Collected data
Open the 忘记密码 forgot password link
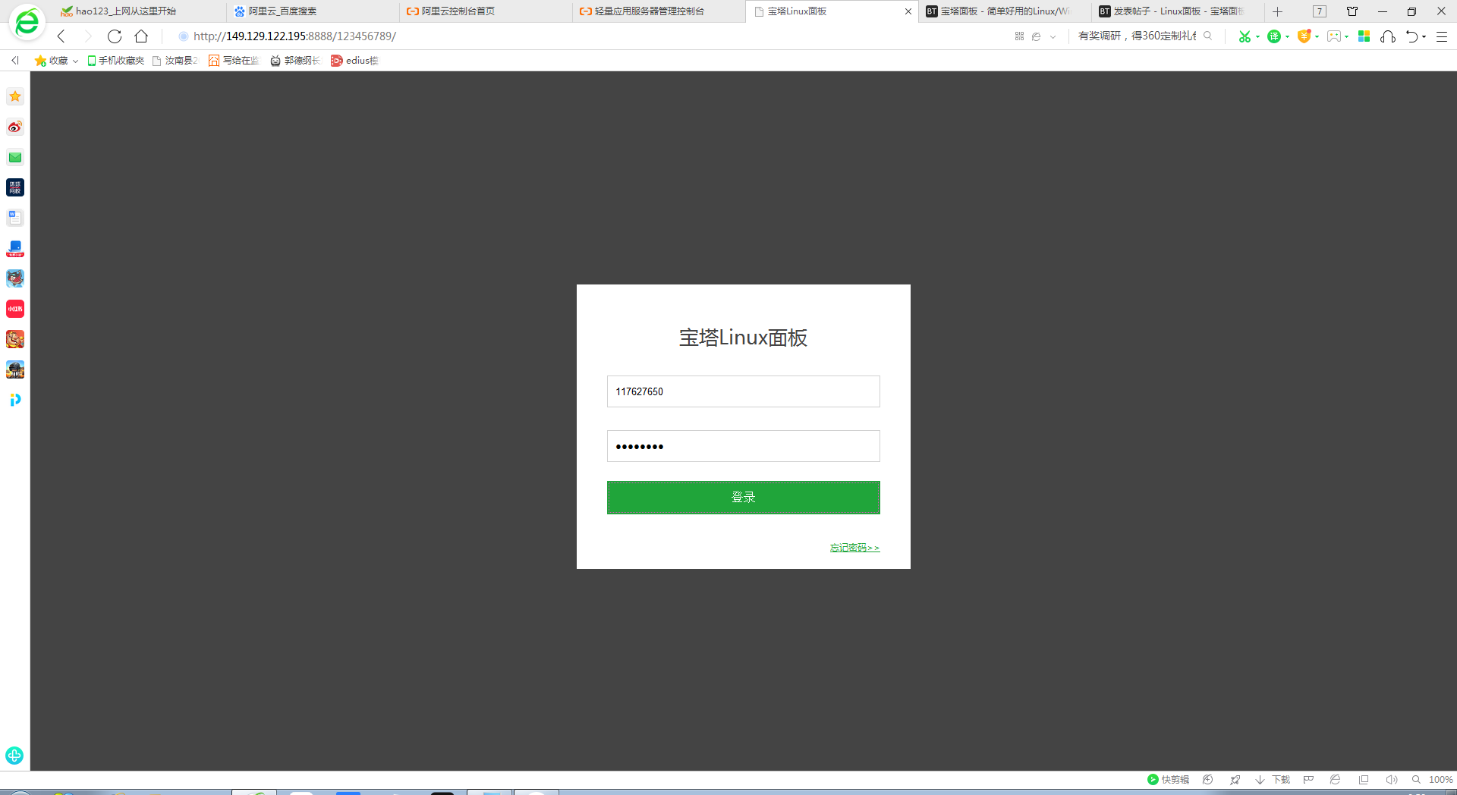This screenshot has height=795, width=1457. (854, 547)
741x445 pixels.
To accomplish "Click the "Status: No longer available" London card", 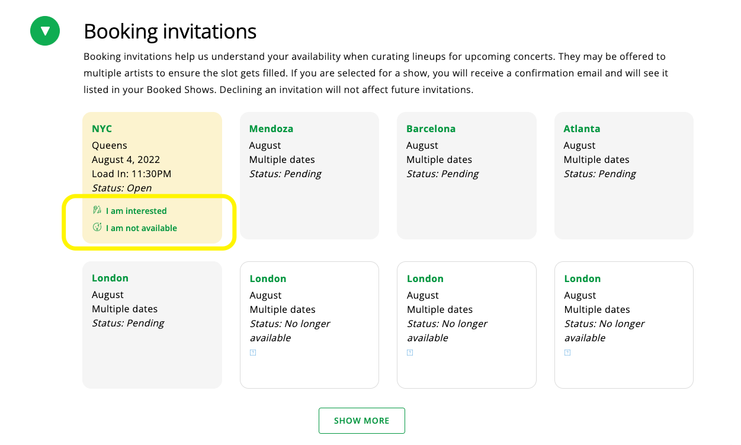I will tap(309, 325).
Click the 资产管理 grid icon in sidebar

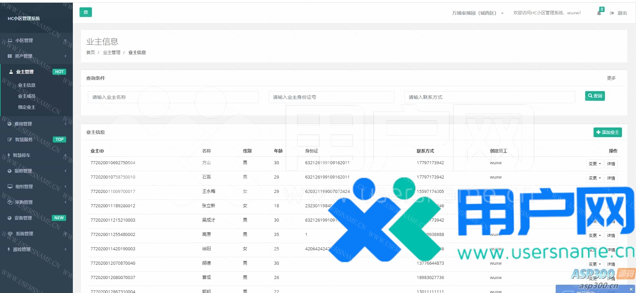click(10, 56)
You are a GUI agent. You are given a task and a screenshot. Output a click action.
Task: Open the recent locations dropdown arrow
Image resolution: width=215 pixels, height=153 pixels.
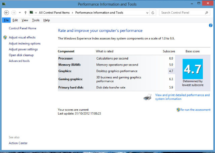pyautogui.click(x=20, y=13)
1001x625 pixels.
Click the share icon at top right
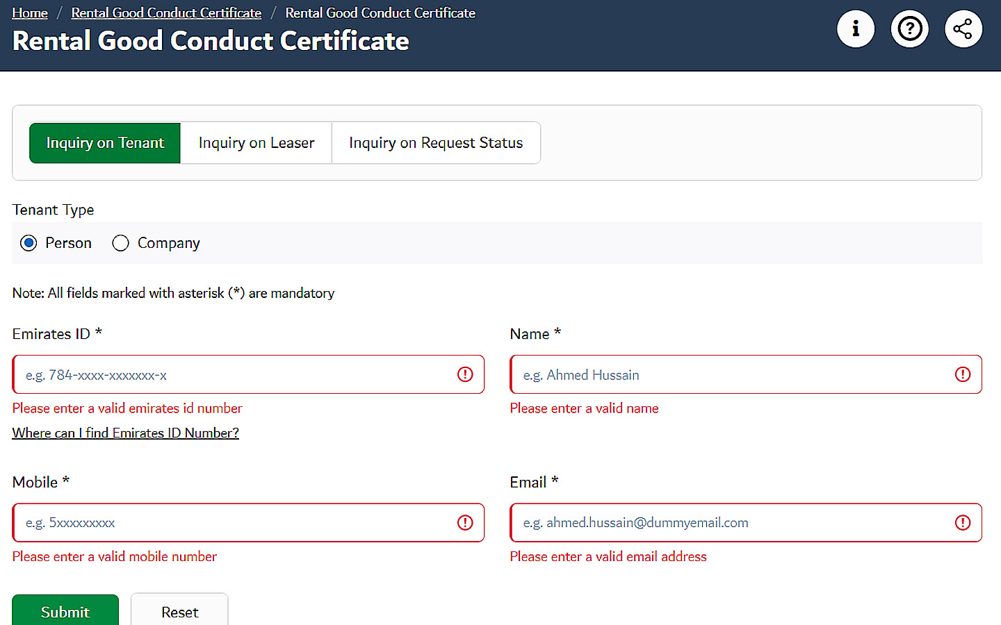point(963,28)
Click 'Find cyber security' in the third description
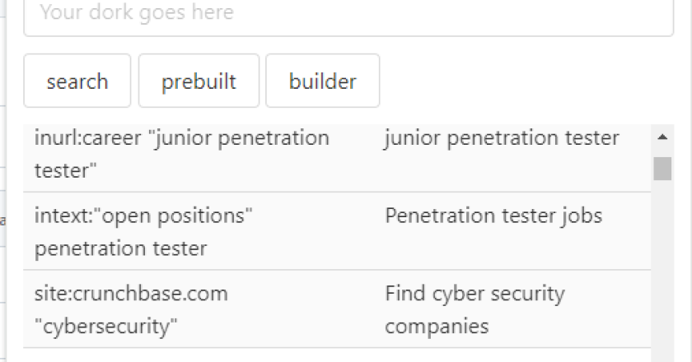692x362 pixels. 474,294
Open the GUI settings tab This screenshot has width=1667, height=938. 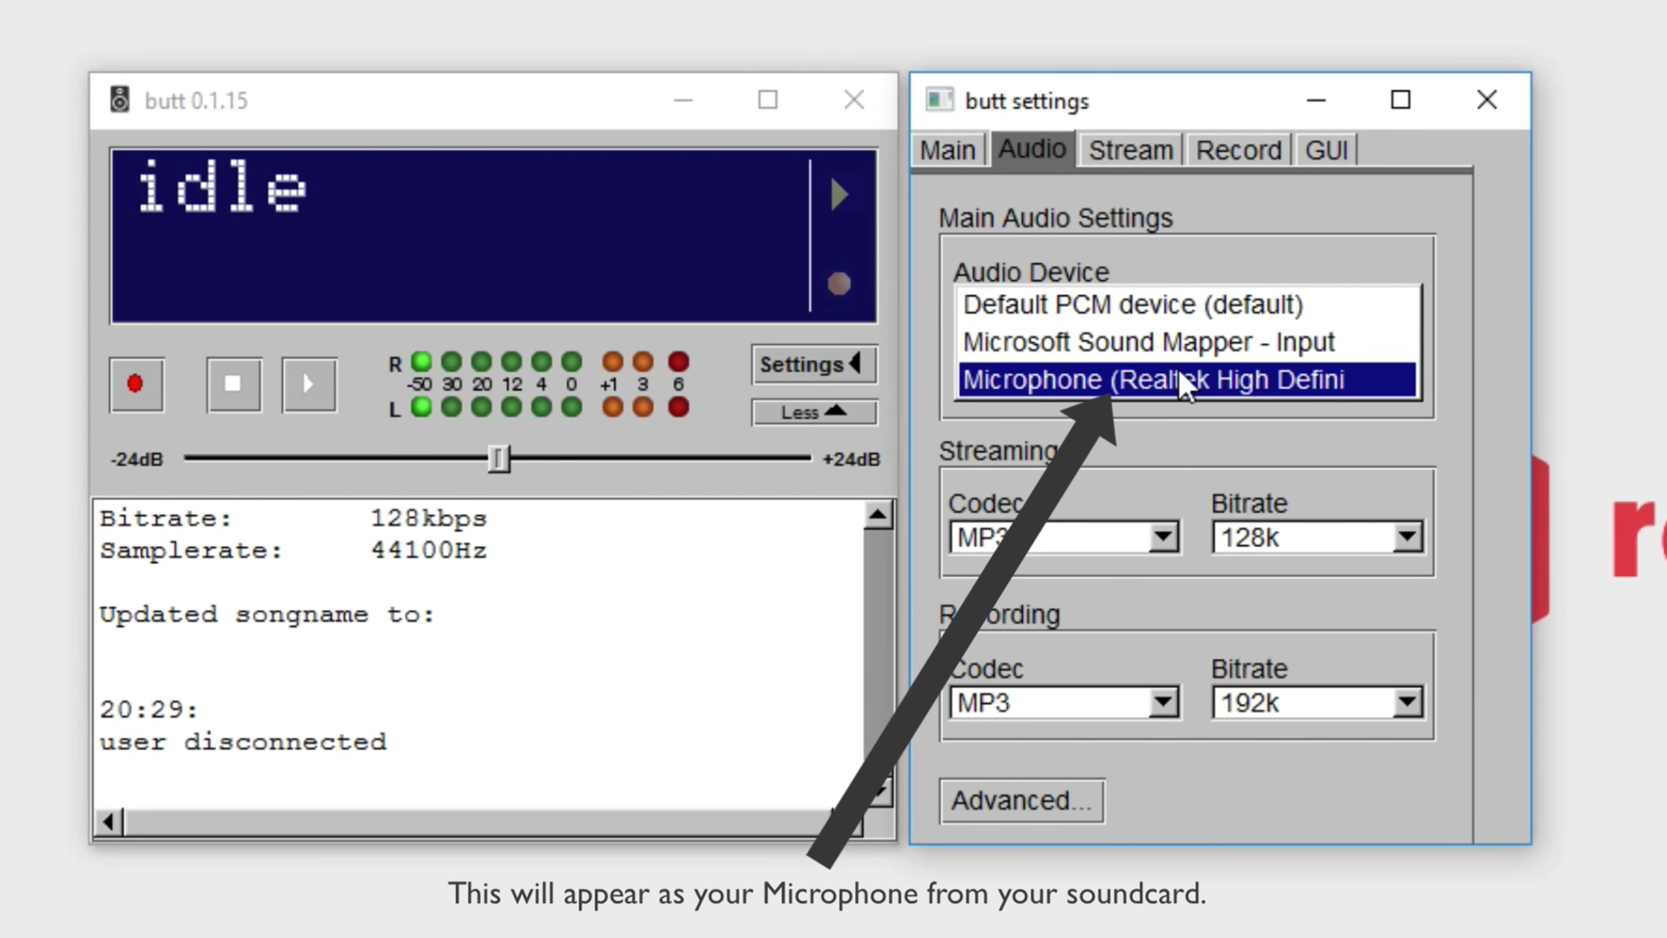1325,150
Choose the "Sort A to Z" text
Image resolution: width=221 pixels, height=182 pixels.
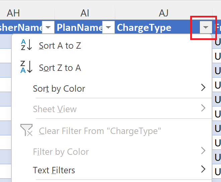[60, 46]
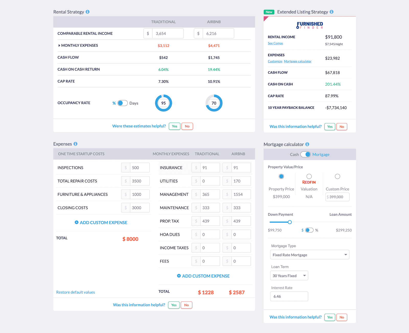Click the Extended Listing Strategy info icon
This screenshot has width=409, height=333.
point(332,12)
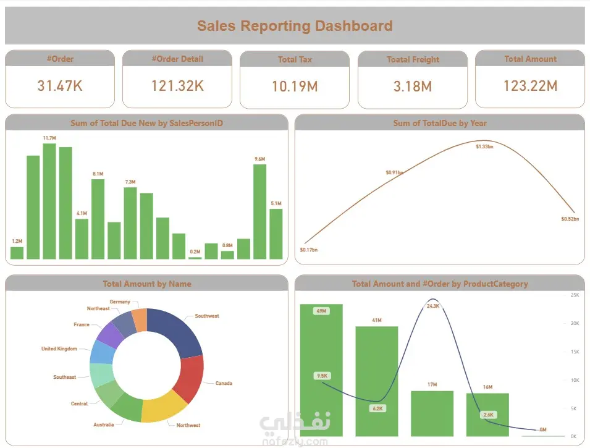Click the Total Tax 10.19M card
Screen dimensions: 590x448
point(295,80)
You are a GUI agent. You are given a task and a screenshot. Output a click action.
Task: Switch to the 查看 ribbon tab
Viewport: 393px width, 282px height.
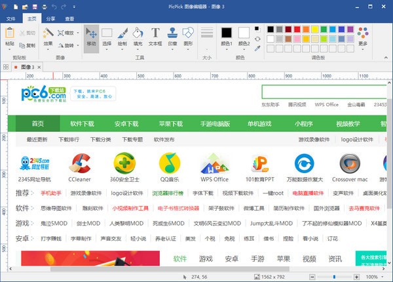(69, 19)
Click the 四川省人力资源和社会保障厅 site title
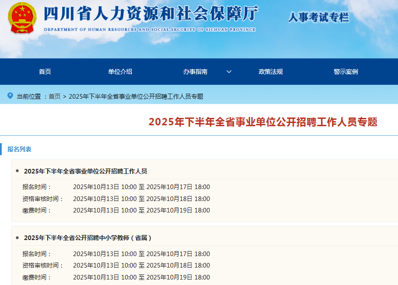398x285 pixels. [151, 14]
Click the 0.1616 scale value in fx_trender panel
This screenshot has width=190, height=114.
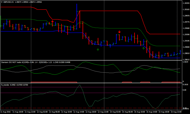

**Exercise details:** Reproduce the stretch of entries from the line containing "Click the 四川省人力资源和社会保障厅 site title" through the end of the entries, word for word, and leave out the pictures.

**Correct response:**
Click the 四川省人力资源和社会保障厅 site title
398x285 pixels. [151, 14]
Click the 0.1616 scale value in fx_trender panel
This screenshot has width=190, height=114.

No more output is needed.